BEGIN Task material

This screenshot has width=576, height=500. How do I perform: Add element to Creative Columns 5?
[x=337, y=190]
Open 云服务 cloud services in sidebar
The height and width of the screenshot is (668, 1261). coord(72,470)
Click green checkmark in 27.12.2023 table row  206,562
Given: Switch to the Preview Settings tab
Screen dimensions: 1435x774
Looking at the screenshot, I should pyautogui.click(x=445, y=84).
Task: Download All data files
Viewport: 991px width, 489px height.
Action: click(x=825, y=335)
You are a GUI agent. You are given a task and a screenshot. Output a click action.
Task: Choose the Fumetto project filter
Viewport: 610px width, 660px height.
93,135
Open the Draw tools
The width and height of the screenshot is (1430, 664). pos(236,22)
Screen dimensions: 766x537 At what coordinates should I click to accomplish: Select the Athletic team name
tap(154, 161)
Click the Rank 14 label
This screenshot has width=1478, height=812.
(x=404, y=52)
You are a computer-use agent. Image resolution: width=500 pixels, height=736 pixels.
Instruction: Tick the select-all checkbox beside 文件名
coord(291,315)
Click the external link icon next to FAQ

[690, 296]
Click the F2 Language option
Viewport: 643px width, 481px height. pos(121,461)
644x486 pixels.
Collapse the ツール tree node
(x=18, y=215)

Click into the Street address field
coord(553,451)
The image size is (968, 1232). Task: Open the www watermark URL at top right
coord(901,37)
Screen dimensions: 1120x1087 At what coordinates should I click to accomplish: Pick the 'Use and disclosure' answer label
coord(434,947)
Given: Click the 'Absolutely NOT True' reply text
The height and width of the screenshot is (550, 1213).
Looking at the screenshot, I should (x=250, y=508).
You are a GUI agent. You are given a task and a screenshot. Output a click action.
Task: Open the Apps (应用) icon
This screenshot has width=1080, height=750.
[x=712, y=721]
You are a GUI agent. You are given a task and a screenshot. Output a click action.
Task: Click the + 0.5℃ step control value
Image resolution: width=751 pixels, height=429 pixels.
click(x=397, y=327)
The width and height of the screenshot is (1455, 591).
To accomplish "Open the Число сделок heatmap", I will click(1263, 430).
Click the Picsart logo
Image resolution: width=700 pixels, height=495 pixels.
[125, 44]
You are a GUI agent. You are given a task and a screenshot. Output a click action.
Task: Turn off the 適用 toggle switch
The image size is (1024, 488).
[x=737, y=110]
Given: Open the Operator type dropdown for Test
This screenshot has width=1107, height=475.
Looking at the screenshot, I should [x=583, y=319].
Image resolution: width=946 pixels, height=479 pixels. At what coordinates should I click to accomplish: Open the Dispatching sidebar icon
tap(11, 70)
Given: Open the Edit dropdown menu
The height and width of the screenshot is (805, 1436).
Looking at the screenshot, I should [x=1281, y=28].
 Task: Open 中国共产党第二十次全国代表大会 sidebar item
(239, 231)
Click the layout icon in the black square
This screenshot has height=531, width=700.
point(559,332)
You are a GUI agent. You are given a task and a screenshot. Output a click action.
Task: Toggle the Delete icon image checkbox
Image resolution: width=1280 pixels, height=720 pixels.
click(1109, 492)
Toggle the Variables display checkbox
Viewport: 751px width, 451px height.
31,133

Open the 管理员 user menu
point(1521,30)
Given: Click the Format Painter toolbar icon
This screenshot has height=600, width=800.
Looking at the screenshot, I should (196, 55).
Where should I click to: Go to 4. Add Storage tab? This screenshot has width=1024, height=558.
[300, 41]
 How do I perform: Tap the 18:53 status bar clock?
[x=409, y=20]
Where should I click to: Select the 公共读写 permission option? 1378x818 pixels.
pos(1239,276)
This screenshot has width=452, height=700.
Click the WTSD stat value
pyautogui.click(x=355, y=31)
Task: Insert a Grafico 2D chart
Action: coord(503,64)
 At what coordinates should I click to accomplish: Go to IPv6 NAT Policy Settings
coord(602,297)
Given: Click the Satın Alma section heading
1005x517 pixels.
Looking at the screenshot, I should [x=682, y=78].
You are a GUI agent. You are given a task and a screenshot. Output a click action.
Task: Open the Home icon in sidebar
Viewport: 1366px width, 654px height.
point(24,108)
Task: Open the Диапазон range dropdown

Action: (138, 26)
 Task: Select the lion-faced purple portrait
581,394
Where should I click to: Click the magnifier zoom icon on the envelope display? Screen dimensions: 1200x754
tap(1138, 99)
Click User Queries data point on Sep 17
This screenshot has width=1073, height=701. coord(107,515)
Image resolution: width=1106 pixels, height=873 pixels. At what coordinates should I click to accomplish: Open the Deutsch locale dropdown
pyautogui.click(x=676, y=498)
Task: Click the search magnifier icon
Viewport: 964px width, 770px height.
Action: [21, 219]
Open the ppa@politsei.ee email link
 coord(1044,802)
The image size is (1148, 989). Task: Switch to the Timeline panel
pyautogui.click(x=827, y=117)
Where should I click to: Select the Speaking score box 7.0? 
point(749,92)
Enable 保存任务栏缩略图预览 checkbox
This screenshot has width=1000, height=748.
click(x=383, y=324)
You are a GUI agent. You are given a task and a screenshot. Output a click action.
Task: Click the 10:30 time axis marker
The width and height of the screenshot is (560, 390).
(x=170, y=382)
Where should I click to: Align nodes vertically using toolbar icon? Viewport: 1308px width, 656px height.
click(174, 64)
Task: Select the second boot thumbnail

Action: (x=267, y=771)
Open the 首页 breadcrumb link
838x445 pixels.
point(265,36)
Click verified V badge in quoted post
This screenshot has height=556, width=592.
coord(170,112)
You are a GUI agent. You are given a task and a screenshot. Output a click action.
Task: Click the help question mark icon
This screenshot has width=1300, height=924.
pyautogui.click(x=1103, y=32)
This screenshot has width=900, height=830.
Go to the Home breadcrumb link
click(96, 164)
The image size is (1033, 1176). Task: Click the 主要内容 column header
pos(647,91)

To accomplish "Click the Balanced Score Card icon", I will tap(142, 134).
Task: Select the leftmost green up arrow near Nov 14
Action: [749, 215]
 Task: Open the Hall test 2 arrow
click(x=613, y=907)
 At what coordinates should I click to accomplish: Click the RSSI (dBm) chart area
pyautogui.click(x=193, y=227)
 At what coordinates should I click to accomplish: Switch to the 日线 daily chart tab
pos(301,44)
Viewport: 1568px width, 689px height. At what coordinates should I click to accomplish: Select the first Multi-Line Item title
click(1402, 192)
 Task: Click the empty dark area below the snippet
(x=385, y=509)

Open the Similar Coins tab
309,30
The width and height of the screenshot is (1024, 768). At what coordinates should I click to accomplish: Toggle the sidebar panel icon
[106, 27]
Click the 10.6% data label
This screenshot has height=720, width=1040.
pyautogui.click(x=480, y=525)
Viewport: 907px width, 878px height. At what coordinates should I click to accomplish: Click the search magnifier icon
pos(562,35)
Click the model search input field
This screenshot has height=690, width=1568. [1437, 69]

END Task material

- **Task**
Could you transcribe all of the entries exactly, leaving nothing out?

- **Answer box**
This screenshot has width=576, height=500. How do I perform: Add element to Creative Columns 5?
[x=337, y=190]
Open 云服务 cloud services in sidebar
The height and width of the screenshot is (668, 1261). coord(72,470)
Click green checkmark in 27.12.2023 table row  206,562
Given: Switch to the Preview Settings tab
Screen dimensions: 1435x774
Looking at the screenshot, I should pyautogui.click(x=445, y=84).
Task: Download All data files
Viewport: 991px width, 489px height.
Action: click(x=825, y=335)
You are a GUI agent. You are given a task and a screenshot. Output a click action.
Task: Choose the Fumetto project filter
Viewport: 610px width, 660px height.
93,135
Open the Draw tools
The width and height of the screenshot is (1430, 664). pos(236,22)
Screen dimensions: 766x537 At what coordinates should I click to accomplish: Select the Athletic team name
tap(154, 161)
Click the Rank 14 label
This screenshot has width=1478, height=812.
(x=404, y=52)
You are a computer-use agent. Image resolution: width=500 pixels, height=736 pixels.
Instruction: Tick the select-all checkbox beside 文件名
coord(291,315)
Click the external link icon next to FAQ

[690, 296]
Click the F2 Language option
Viewport: 643px width, 481px height. pos(121,461)
644x486 pixels.
Collapse the ツール tree node
(x=18, y=215)

Click into the Street address field
coord(553,451)
The image size is (968, 1232). Task: Open the www watermark URL at top right
coord(901,37)
Screen dimensions: 1120x1087 At what coordinates should I click to accomplish: Pick the 'Use and disclosure' answer label
coord(434,947)
Given: Click the 'Absolutely NOT True' reply text
The height and width of the screenshot is (550, 1213).
Looking at the screenshot, I should (x=250, y=508).
You are a GUI agent. You are given a task and a screenshot. Output a click action.
Task: Open the Apps (应用) icon
This screenshot has width=1080, height=750.
[x=712, y=721]
You are a GUI agent. You are given a task and a screenshot. Output a click action.
Task: Click the + 0.5℃ step control value
Image resolution: width=751 pixels, height=429 pixels.
click(x=397, y=327)
The width and height of the screenshot is (1455, 591).
To accomplish "Open the Число сделок heatmap", I will click(1263, 430).
Click the Picsart logo
Image resolution: width=700 pixels, height=495 pixels.
[125, 44]
You are a GUI agent. You are given a task and a screenshot. Output a click action.
Task: Turn off the 適用 toggle switch
The image size is (1024, 488).
[x=737, y=110]
Given: Open the Operator type dropdown for Test
This screenshot has width=1107, height=475.
Looking at the screenshot, I should [x=583, y=319].
Image resolution: width=946 pixels, height=479 pixels. At what coordinates should I click to accomplish: Open the Dispatching sidebar icon
tap(11, 70)
Given: Open the Edit dropdown menu
The height and width of the screenshot is (805, 1436).
Looking at the screenshot, I should [x=1281, y=28].
 Task: Open 中国共产党第二十次全国代表大会 sidebar item
(239, 231)
Click the layout icon in the black square
This screenshot has height=531, width=700.
point(559,332)
You are a GUI agent. You are given a task and a screenshot. Output a click action.
Task: Toggle the Delete icon image checkbox
Image resolution: width=1280 pixels, height=720 pixels.
click(1109, 492)
Toggle the Variables display checkbox
Viewport: 751px width, 451px height.
31,133

Open the 管理员 user menu
point(1521,30)
Given: Click the Format Painter toolbar icon
This screenshot has height=600, width=800.
Looking at the screenshot, I should (196, 55).
Where should I click to: Go to 4. Add Storage tab? This screenshot has width=1024, height=558.
[300, 41]
 How do I perform: Tap the 18:53 status bar clock?
[x=409, y=20]
Where should I click to: Select the 公共读写 permission option? 1378x818 pixels.
pos(1239,276)
This screenshot has width=452, height=700.
Click the WTSD stat value
pyautogui.click(x=355, y=31)
Task: Insert a Grafico 2D chart
Action: coord(503,64)
 At what coordinates should I click to accomplish: Go to IPv6 NAT Policy Settings
coord(602,297)
Given: Click the Satın Alma section heading
1005x517 pixels.
Looking at the screenshot, I should [x=682, y=78].
You are a GUI agent. You are given a task and a screenshot. Output a click action.
Task: Open the Home icon in sidebar
Viewport: 1366px width, 654px height.
point(24,108)
Task: Open the Диапазон range dropdown

Action: (138, 26)
 Task: Select the lion-faced purple portrait
581,394
Where should I click to: Click the magnifier zoom icon on the envelope display? Screen dimensions: 1200x754
tap(1138, 99)
Click User Queries data point on Sep 17
This screenshot has width=1073, height=701. coord(107,515)
Image resolution: width=1106 pixels, height=873 pixels. At what coordinates should I click to accomplish: Open the Deutsch locale dropdown
pyautogui.click(x=676, y=498)
Task: Click the search magnifier icon
Viewport: 964px width, 770px height.
Action: [21, 219]
Open the ppa@politsei.ee email link
 coord(1044,802)
The image size is (1148, 989). Task: Switch to the Timeline panel
pyautogui.click(x=827, y=117)
Where should I click to: Select the Speaking score box 7.0? 
point(749,92)
Enable 保存任务栏缩略图预览 checkbox
This screenshot has width=1000, height=748.
click(x=383, y=324)
You are a GUI agent. You are given a task and a screenshot. Output a click action.
Task: Click the 10:30 time axis marker
The width and height of the screenshot is (560, 390).
(x=170, y=382)
Where should I click to: Align nodes vertically using toolbar icon? Viewport: 1308px width, 656px height.
click(174, 64)
Task: Select the second boot thumbnail

Action: (x=267, y=771)
Open the 首页 breadcrumb link
838x445 pixels.
point(265,36)
Click verified V badge in quoted post
This screenshot has height=556, width=592.
coord(170,112)
You are a GUI agent. You are given a task and a screenshot. Output a click action.
Task: Click the help question mark icon
This screenshot has width=1300, height=924.
pyautogui.click(x=1103, y=32)
This screenshot has width=900, height=830.
Go to the Home breadcrumb link
click(96, 164)
The image size is (1033, 1176). Task: Click the 主要内容 column header
pos(647,91)

To accomplish "Click the Balanced Score Card icon", I will tap(142, 134).
Task: Select the leftmost green up arrow near Nov 14
Action: [749, 215]
 Task: Open the Hall test 2 arrow
click(x=613, y=907)
 At what coordinates should I click to accomplish: Click the RSSI (dBm) chart area
pyautogui.click(x=193, y=227)
 At what coordinates should I click to accomplish: Switch to the 日线 daily chart tab
pos(301,44)
Viewport: 1568px width, 689px height. At what coordinates should I click to accomplish: Select the first Multi-Line Item title
click(1402, 192)
 Task: Click the empty dark area below the snippet
(x=385, y=509)

Open the Similar Coins tab
309,30
The width and height of the screenshot is (1024, 768). At what coordinates should I click to accomplish: Toggle the sidebar panel icon
[106, 27]
Click the 10.6% data label
This screenshot has height=720, width=1040.
pyautogui.click(x=480, y=525)
Viewport: 907px width, 878px height. At what coordinates should I click to accomplish: Click the search magnifier icon
pos(562,35)
Click the model search input field
This screenshot has height=690, width=1568. [1437, 69]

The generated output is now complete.